- WHAT IS ASKED
Return the material between the line holding "Where should I" and the line holding "Task: Toggle off the 推送提醒状态 switch", inclusive, reproducing each line without changes.
____ SOURCE MATERIAL
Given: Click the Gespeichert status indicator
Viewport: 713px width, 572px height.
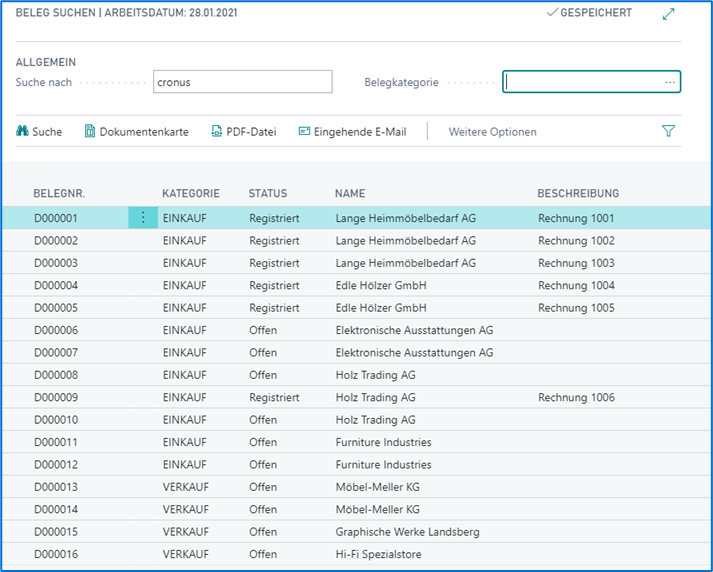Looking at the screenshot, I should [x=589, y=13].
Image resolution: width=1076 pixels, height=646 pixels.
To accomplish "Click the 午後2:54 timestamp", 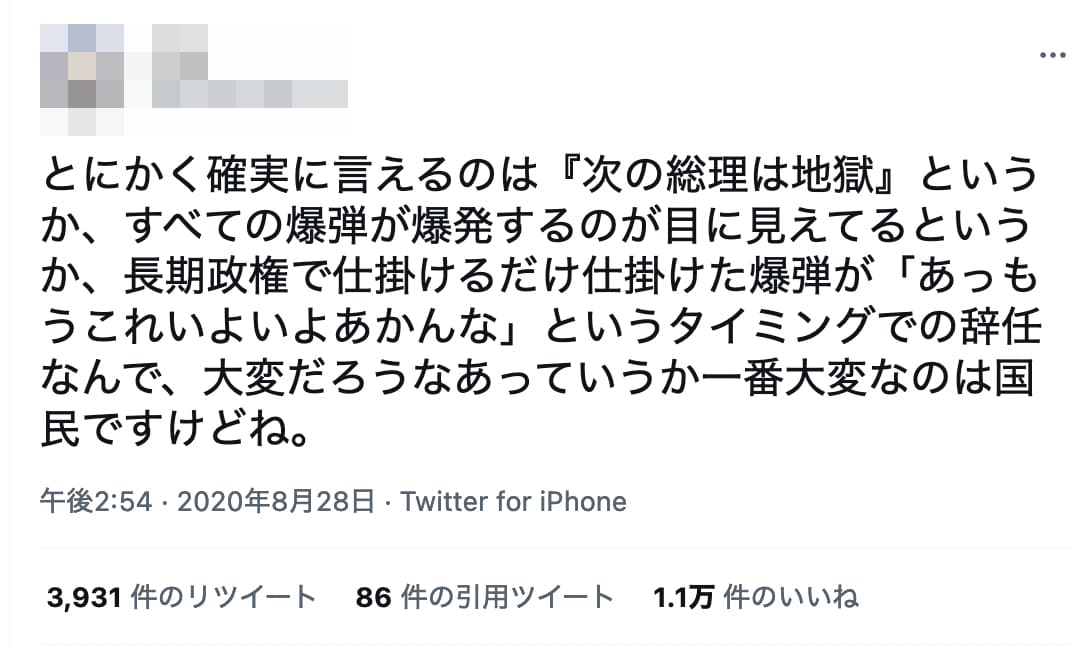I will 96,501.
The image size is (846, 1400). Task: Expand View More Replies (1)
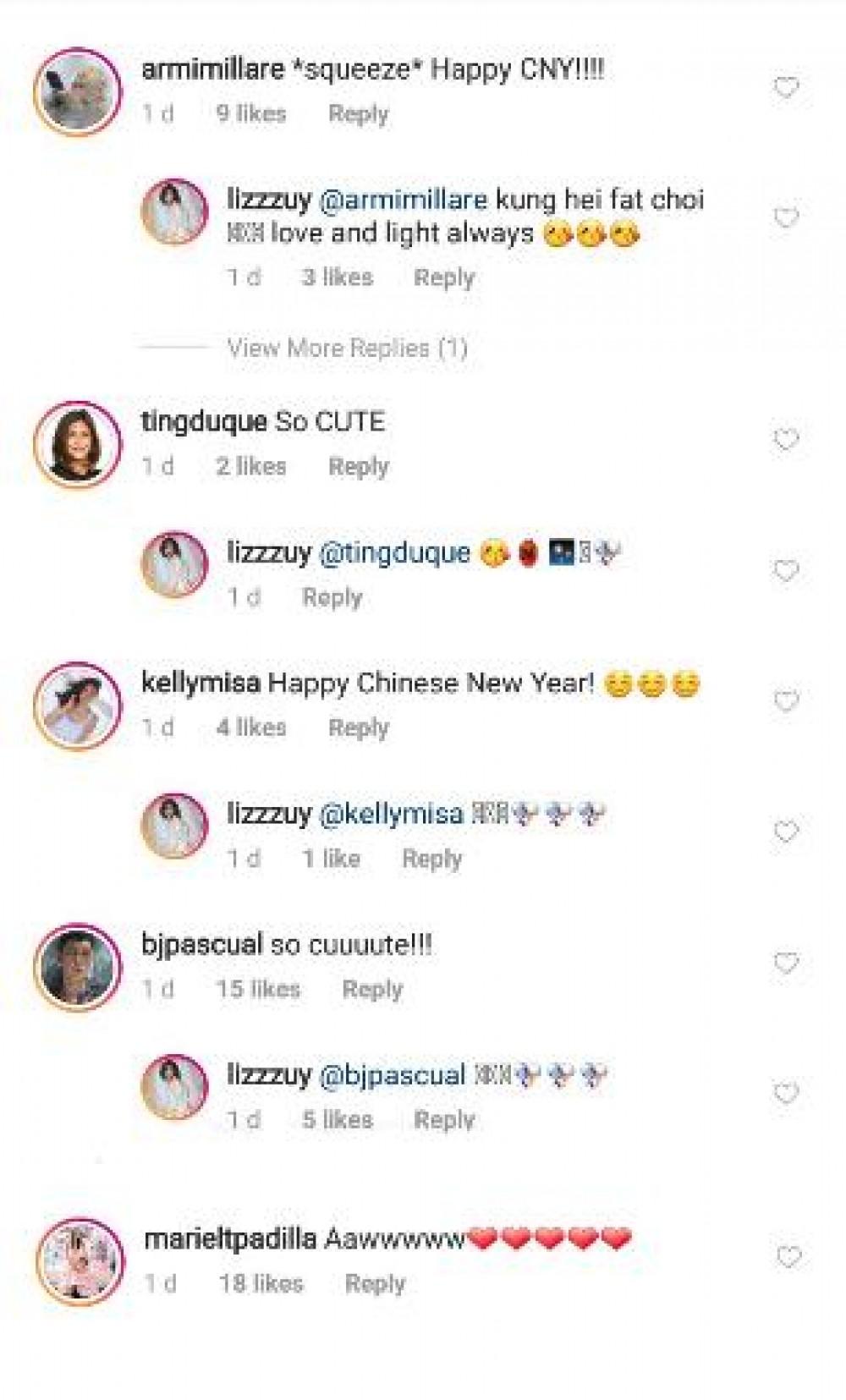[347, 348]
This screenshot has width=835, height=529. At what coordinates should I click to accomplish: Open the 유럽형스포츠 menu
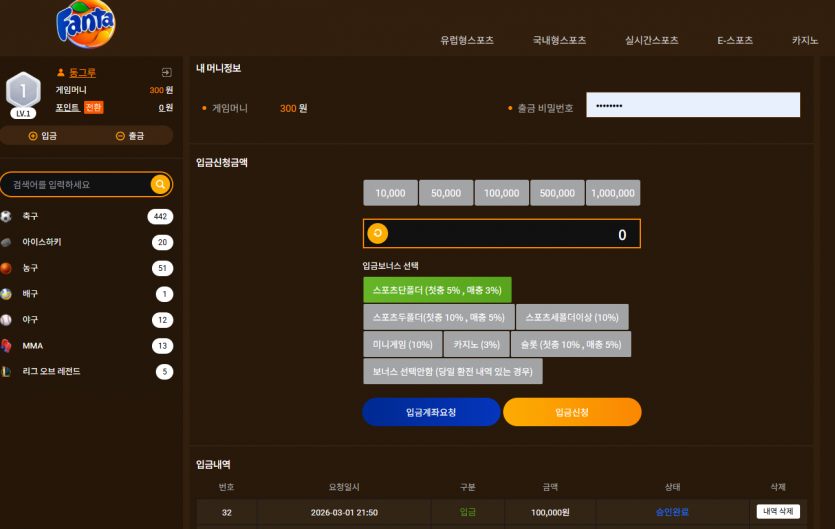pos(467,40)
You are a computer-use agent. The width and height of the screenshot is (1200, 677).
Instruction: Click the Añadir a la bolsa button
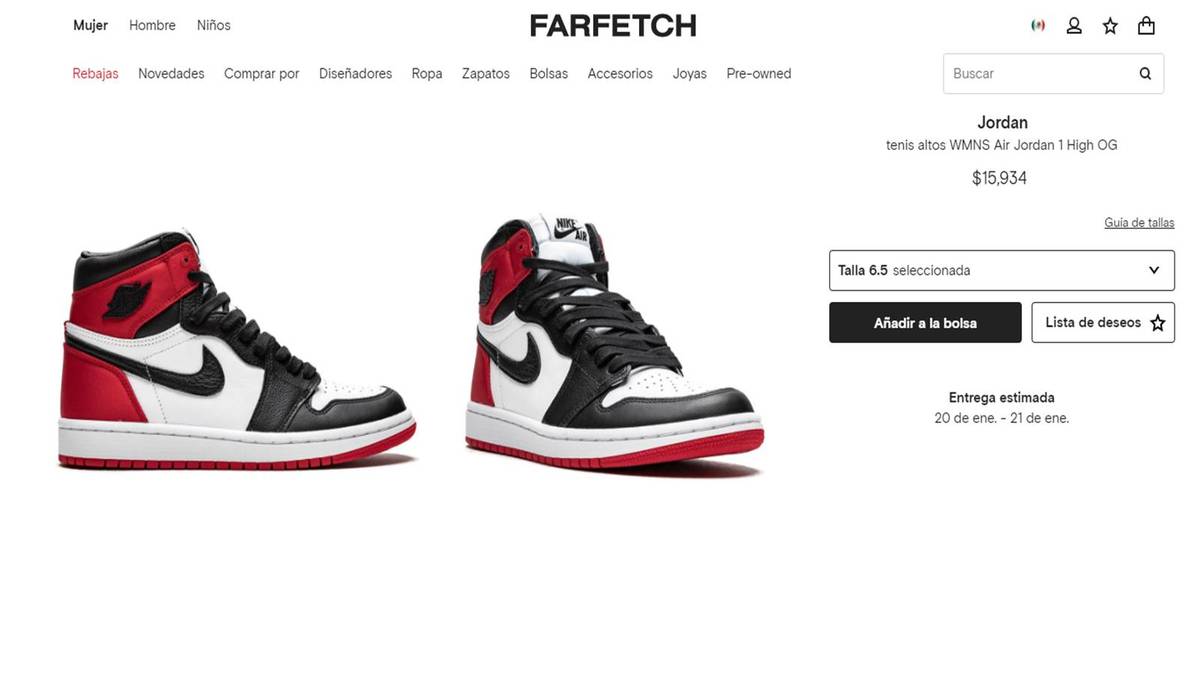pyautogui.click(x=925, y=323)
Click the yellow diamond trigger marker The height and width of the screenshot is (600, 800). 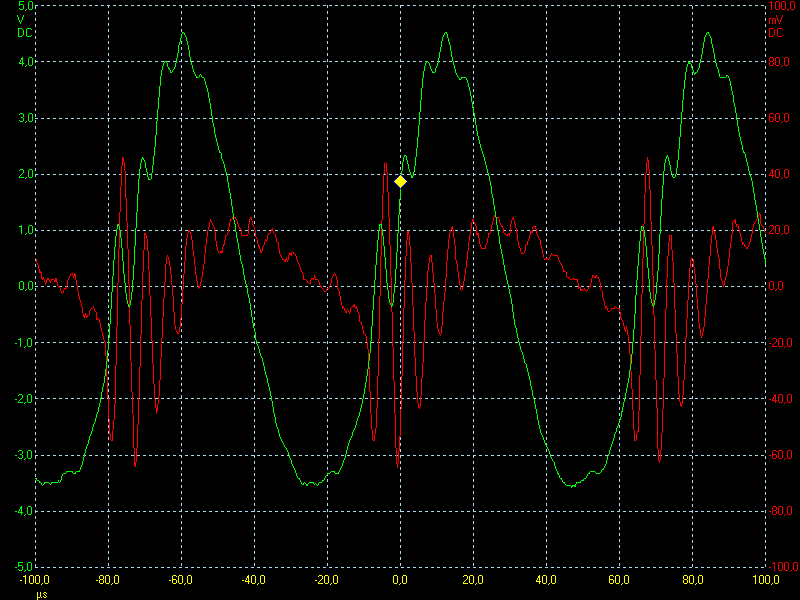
________
____ SOURCE MATERIAL
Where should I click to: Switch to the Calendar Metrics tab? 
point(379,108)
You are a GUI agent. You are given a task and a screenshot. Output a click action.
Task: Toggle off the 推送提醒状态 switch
________
- ANSWER TO THIS TASK
Where should I click to: Switch to the Calendar Metrics tab? 
point(379,108)
You are a GUI agent. You are given a task and a screenshot. Output a click action.
Task: Toggle off the 推送提醒状态 switch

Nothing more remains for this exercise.